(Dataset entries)
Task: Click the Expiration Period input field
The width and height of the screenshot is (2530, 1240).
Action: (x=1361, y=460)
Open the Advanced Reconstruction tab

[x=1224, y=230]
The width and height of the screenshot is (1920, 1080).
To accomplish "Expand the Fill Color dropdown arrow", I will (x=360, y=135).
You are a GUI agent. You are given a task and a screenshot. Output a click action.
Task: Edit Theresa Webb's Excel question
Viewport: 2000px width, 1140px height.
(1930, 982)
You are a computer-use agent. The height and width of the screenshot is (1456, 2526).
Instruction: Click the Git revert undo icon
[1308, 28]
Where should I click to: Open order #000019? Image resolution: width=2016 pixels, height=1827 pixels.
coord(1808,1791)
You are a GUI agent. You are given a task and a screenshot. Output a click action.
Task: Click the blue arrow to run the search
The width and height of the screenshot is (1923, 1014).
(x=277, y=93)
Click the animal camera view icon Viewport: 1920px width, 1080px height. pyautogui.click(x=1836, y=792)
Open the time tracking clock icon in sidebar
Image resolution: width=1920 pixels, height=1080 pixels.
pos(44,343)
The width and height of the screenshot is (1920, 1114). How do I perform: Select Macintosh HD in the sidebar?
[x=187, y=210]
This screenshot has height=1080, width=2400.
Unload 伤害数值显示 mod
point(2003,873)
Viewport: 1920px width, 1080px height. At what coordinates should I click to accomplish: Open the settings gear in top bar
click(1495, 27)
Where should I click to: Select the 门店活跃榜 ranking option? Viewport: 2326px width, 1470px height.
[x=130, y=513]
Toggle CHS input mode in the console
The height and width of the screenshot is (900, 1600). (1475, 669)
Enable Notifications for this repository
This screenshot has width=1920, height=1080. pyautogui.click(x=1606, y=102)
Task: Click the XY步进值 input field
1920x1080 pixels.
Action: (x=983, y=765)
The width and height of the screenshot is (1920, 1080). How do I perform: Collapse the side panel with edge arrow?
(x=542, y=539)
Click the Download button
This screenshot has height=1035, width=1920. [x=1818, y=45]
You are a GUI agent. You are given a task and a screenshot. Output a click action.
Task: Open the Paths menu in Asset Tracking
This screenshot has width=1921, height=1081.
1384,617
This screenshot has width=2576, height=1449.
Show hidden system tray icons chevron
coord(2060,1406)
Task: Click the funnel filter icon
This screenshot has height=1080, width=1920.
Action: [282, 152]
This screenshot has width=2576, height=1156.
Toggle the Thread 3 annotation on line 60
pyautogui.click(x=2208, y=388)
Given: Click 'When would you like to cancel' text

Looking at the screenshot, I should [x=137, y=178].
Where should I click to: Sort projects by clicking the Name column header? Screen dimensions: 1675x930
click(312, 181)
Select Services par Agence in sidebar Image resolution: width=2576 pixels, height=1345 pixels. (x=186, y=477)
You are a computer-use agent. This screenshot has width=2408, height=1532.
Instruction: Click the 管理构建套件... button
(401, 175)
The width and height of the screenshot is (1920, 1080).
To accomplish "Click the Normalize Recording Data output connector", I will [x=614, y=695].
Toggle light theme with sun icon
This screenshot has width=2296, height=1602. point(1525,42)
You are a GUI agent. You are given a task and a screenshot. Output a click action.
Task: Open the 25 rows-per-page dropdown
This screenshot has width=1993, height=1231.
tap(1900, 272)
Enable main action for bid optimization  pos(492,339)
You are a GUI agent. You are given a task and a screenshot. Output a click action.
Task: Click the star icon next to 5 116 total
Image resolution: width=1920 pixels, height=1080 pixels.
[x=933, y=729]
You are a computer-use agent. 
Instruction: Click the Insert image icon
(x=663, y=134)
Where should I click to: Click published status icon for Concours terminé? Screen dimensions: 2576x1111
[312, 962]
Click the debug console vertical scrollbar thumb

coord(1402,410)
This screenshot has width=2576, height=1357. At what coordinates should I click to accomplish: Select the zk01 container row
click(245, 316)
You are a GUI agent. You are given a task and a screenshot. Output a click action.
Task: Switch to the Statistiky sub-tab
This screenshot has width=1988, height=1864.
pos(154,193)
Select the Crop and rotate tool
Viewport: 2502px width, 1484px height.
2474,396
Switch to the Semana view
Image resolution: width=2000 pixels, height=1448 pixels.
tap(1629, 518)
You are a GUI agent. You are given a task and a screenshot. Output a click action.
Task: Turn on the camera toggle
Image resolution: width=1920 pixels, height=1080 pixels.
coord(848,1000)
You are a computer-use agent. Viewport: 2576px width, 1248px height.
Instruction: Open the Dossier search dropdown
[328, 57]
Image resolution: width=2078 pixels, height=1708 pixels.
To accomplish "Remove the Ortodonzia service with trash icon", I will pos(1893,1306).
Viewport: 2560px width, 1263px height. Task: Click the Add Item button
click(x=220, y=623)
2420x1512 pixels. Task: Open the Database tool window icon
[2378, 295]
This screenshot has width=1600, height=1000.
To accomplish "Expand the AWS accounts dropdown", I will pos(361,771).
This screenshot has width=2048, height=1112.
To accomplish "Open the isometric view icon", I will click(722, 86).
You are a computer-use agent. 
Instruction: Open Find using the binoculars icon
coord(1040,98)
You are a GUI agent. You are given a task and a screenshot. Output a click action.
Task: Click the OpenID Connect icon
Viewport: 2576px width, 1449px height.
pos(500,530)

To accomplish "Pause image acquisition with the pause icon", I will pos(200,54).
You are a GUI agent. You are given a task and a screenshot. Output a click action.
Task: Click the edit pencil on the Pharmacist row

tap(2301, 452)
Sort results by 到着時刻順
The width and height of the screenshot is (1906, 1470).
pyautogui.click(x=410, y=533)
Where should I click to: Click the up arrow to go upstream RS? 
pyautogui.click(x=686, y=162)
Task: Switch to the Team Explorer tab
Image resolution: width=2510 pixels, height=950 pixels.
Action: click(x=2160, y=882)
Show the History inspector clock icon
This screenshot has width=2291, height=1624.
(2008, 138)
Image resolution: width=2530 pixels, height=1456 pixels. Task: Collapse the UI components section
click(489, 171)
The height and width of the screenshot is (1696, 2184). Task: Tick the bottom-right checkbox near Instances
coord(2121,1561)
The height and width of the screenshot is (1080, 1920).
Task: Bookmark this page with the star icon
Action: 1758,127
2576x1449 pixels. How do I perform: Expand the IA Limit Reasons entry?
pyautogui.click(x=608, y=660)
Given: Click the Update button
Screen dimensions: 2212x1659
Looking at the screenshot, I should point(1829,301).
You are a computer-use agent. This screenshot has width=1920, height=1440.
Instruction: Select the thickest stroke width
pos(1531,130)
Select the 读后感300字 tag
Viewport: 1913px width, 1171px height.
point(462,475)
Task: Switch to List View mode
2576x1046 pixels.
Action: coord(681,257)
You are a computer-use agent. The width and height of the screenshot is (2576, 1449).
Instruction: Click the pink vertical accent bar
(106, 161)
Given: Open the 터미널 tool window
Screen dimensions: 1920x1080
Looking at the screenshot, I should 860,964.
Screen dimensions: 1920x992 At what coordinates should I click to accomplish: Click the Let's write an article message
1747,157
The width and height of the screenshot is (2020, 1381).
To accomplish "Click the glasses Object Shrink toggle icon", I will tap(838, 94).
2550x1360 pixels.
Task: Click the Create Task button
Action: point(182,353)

Exercise prompt =>
Give an exact copy of the lines from the one with "Instruction: Click the pink" through the end of the entries, both ends included.

Response for this exercise =>
Instruction: Click the pink vertical accent bar
(106, 161)
Given: Open the 터미널 tool window
Screen dimensions: 1920x1080
Looking at the screenshot, I should 860,964.
Screen dimensions: 1920x992 At what coordinates should I click to accomplish: Click the Let's write an article message
1747,157
The width and height of the screenshot is (2020, 1381).
To accomplish "Click the glasses Object Shrink toggle icon", I will tap(838, 94).
2550x1360 pixels.
Task: Click the Create Task button
Action: point(182,353)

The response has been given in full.